_Your task_
Output the lines as a JSON list of strings, one string per line, with blank lines omitted. Start at the first line and end after the line containing "Looking at the screenshot, I should (x=676, y=586).".

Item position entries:

>>>>>

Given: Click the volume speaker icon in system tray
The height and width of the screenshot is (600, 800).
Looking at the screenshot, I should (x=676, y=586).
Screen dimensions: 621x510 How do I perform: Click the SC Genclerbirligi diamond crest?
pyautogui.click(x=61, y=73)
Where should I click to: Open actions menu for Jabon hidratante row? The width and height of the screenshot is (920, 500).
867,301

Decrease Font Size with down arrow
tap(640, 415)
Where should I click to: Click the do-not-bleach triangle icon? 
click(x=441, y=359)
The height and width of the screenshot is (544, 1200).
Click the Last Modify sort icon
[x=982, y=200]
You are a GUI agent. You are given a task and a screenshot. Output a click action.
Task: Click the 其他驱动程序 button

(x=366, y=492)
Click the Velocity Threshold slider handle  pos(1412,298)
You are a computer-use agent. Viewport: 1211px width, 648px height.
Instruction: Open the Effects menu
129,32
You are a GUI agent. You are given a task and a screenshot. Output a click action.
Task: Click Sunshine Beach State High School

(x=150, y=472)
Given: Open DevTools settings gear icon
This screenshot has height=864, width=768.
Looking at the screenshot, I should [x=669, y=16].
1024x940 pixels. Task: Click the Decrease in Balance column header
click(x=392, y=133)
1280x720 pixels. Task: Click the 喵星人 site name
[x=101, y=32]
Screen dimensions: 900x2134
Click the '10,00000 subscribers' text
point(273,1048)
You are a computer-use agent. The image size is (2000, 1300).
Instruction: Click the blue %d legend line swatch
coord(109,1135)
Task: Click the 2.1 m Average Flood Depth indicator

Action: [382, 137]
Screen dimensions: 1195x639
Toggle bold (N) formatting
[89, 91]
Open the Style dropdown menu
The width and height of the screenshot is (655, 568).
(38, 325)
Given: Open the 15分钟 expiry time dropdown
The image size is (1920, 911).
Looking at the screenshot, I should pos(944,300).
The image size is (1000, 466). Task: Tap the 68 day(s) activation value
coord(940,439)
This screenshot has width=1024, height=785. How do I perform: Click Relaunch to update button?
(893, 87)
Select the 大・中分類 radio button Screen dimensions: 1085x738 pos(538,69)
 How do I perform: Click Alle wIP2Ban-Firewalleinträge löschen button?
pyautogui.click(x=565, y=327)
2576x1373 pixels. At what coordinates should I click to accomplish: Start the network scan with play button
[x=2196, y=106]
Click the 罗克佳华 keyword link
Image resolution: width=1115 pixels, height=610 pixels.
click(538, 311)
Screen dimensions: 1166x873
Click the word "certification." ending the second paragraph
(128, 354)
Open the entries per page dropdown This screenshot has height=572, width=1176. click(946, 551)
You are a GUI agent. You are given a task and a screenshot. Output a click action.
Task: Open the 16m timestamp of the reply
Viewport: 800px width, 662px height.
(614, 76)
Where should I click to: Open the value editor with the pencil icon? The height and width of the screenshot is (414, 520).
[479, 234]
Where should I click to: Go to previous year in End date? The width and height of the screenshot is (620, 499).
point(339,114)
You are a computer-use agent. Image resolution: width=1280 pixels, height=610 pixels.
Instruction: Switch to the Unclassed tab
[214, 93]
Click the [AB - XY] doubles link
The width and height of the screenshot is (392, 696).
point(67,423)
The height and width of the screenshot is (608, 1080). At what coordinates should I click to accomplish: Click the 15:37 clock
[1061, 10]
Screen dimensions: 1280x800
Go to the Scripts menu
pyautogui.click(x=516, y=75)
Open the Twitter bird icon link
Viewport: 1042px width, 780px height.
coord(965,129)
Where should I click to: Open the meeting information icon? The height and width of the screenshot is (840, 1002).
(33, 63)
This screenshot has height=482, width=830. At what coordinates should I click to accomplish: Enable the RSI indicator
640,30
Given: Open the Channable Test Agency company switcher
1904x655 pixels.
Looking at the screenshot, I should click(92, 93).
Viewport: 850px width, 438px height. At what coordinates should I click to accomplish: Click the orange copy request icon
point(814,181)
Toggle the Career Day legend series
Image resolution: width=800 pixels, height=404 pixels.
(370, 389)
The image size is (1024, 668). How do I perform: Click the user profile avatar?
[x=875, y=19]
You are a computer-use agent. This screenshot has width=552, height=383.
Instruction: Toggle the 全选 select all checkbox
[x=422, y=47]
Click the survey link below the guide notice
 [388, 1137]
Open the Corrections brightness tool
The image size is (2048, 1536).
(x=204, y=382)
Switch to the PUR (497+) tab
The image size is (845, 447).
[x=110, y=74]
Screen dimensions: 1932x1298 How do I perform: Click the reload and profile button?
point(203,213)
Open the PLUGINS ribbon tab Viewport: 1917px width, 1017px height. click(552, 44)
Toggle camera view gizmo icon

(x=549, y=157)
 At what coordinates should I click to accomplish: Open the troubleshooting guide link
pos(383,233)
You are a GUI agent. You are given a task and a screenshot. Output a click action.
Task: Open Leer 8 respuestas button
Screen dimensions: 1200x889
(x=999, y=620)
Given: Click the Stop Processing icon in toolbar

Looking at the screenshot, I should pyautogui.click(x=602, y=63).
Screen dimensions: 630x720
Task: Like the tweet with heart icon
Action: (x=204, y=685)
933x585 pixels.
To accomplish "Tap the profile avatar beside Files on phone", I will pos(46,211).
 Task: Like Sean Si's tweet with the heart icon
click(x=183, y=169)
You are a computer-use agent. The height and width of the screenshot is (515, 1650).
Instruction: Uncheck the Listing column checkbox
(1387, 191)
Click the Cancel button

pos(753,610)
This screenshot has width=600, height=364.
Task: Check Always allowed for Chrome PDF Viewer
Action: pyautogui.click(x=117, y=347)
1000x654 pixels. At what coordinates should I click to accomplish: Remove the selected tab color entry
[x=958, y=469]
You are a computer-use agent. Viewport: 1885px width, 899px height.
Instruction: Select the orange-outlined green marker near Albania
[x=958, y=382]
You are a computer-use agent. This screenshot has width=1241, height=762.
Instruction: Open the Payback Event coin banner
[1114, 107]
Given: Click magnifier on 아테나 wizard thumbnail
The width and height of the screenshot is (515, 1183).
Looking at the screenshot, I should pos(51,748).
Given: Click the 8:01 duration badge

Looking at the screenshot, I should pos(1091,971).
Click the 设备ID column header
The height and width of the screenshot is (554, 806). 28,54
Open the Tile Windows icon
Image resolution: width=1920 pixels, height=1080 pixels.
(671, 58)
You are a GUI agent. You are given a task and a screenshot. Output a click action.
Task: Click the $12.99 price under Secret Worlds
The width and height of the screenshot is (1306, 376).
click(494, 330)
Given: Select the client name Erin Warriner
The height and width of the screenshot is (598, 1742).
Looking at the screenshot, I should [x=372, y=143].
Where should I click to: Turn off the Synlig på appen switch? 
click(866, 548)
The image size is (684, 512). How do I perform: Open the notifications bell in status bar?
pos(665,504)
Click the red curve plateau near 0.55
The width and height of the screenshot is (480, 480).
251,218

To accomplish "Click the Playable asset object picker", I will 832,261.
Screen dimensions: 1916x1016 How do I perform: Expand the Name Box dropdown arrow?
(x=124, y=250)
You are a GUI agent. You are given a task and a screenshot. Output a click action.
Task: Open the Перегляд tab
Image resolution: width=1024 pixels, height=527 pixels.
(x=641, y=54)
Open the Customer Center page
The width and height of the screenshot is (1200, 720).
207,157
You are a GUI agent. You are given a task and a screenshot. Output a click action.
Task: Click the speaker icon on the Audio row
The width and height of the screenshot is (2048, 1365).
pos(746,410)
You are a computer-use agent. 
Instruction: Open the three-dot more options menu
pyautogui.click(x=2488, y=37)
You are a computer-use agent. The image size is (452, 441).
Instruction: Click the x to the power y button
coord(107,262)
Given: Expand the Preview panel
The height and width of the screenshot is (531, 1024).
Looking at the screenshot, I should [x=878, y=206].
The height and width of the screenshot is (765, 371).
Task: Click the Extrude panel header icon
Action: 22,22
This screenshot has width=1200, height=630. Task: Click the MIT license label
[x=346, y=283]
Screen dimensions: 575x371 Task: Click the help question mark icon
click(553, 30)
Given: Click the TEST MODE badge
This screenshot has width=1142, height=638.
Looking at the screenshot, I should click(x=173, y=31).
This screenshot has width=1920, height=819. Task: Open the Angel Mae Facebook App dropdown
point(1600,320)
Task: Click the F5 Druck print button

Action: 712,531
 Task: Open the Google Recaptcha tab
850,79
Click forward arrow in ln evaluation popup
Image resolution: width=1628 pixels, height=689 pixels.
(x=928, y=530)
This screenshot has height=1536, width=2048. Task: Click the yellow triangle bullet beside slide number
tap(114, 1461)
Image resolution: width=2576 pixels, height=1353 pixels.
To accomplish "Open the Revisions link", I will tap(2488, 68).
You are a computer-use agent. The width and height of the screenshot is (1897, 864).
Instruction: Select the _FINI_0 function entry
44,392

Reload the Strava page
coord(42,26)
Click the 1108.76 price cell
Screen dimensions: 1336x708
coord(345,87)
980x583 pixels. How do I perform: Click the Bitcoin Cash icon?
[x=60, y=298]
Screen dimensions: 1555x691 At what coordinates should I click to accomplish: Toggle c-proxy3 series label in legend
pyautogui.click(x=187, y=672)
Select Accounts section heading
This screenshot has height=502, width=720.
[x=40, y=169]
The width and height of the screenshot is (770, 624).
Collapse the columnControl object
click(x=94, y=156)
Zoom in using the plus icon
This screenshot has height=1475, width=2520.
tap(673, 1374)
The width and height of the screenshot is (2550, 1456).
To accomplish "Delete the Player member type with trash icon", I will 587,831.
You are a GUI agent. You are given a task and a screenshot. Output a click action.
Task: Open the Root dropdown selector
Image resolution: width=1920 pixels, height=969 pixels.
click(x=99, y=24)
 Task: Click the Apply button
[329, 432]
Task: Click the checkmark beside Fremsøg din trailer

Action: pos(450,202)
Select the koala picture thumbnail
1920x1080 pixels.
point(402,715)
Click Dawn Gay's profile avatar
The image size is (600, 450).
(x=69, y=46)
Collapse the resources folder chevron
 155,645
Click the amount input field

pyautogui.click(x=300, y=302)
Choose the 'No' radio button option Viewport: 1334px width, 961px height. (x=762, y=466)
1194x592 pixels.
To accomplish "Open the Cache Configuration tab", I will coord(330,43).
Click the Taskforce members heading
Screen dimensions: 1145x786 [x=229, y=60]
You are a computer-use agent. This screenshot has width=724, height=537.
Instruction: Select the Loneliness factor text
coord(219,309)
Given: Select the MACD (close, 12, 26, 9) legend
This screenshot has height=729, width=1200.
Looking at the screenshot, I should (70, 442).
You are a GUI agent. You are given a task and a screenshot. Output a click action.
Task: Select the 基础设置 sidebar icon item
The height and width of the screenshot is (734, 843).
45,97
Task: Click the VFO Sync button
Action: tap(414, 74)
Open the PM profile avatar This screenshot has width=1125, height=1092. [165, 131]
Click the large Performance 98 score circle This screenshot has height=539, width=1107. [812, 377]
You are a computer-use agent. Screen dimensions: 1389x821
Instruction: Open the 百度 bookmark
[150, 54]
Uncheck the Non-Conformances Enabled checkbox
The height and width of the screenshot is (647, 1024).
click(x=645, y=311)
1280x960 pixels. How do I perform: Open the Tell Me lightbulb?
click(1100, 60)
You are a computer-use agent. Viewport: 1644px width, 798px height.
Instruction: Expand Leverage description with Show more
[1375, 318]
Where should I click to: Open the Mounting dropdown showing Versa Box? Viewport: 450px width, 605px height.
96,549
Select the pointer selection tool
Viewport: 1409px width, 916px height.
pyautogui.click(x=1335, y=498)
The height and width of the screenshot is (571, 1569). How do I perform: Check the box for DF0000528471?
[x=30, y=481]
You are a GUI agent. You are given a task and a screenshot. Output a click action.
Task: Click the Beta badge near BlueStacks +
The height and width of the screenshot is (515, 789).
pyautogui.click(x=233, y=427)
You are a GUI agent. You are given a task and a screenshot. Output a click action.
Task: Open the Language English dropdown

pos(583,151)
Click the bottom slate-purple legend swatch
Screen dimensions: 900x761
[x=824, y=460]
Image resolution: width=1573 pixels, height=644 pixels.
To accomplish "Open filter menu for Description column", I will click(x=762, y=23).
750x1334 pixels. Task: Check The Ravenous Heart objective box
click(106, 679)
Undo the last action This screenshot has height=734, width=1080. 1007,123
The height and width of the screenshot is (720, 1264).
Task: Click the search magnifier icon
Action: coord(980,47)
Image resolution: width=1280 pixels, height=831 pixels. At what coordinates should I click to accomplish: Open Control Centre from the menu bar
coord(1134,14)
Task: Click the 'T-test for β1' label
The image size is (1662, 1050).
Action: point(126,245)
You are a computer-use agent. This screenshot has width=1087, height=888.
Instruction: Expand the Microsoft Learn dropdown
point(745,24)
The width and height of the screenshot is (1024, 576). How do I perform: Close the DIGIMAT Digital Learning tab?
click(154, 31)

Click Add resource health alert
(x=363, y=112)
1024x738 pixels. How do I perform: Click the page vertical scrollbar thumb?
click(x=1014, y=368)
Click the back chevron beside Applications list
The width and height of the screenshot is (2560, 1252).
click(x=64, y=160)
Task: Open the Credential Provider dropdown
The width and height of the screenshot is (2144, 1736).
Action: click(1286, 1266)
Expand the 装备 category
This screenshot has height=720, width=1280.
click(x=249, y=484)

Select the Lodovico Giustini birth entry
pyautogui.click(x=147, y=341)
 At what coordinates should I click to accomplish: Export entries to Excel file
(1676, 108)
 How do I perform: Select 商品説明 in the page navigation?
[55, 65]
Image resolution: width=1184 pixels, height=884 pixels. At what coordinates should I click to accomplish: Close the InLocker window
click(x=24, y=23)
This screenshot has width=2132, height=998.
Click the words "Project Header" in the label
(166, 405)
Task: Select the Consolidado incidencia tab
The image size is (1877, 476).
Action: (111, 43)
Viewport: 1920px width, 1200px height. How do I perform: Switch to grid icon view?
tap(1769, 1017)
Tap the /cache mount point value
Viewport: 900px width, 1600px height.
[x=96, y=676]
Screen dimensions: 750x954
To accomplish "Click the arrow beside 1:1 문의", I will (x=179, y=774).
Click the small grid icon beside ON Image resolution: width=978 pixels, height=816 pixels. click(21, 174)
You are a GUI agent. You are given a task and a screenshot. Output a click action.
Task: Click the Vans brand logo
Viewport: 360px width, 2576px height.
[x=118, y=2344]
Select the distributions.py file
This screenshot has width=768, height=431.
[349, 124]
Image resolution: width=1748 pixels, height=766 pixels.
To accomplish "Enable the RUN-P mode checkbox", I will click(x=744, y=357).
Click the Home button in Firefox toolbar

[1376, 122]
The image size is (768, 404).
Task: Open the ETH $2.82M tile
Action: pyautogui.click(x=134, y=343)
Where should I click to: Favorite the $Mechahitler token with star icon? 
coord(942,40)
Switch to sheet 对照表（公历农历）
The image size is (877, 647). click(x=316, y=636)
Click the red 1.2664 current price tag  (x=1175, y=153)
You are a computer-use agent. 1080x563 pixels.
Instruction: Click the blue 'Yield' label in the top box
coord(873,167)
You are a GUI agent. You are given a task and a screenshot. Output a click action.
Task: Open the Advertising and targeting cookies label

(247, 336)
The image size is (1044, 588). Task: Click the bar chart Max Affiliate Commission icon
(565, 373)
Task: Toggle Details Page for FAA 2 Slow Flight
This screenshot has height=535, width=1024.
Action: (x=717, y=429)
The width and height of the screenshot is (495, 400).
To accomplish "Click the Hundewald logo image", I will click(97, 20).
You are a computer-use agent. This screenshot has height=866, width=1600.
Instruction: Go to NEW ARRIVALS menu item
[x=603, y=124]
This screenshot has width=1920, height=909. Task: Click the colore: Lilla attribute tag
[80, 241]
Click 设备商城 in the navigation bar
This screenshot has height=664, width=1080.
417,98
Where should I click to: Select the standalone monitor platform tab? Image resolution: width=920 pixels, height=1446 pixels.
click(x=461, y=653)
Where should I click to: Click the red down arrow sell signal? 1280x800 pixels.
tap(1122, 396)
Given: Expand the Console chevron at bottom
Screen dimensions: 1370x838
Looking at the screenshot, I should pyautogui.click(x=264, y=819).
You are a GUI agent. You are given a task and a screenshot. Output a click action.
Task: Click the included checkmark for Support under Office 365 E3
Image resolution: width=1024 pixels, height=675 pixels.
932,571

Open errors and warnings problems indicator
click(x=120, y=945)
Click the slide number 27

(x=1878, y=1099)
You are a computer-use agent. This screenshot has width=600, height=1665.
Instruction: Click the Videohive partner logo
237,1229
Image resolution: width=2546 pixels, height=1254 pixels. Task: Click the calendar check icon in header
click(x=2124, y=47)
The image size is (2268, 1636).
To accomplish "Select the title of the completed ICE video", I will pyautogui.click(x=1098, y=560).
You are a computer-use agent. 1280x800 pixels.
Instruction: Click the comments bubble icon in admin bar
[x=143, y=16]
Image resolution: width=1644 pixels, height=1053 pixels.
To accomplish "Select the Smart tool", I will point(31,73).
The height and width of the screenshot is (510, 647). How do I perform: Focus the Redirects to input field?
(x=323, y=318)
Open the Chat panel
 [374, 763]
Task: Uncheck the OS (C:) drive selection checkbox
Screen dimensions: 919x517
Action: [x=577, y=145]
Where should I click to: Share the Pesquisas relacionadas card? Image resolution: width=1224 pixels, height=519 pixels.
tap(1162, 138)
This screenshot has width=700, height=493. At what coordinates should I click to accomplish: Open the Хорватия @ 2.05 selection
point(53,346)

<<<<<

_Task result_
[
  "Given: Click the volume speaker icon in system tray",
  "The height and width of the screenshot is (600, 800).",
  "Looking at the screenshot, I should (x=676, y=586)."
]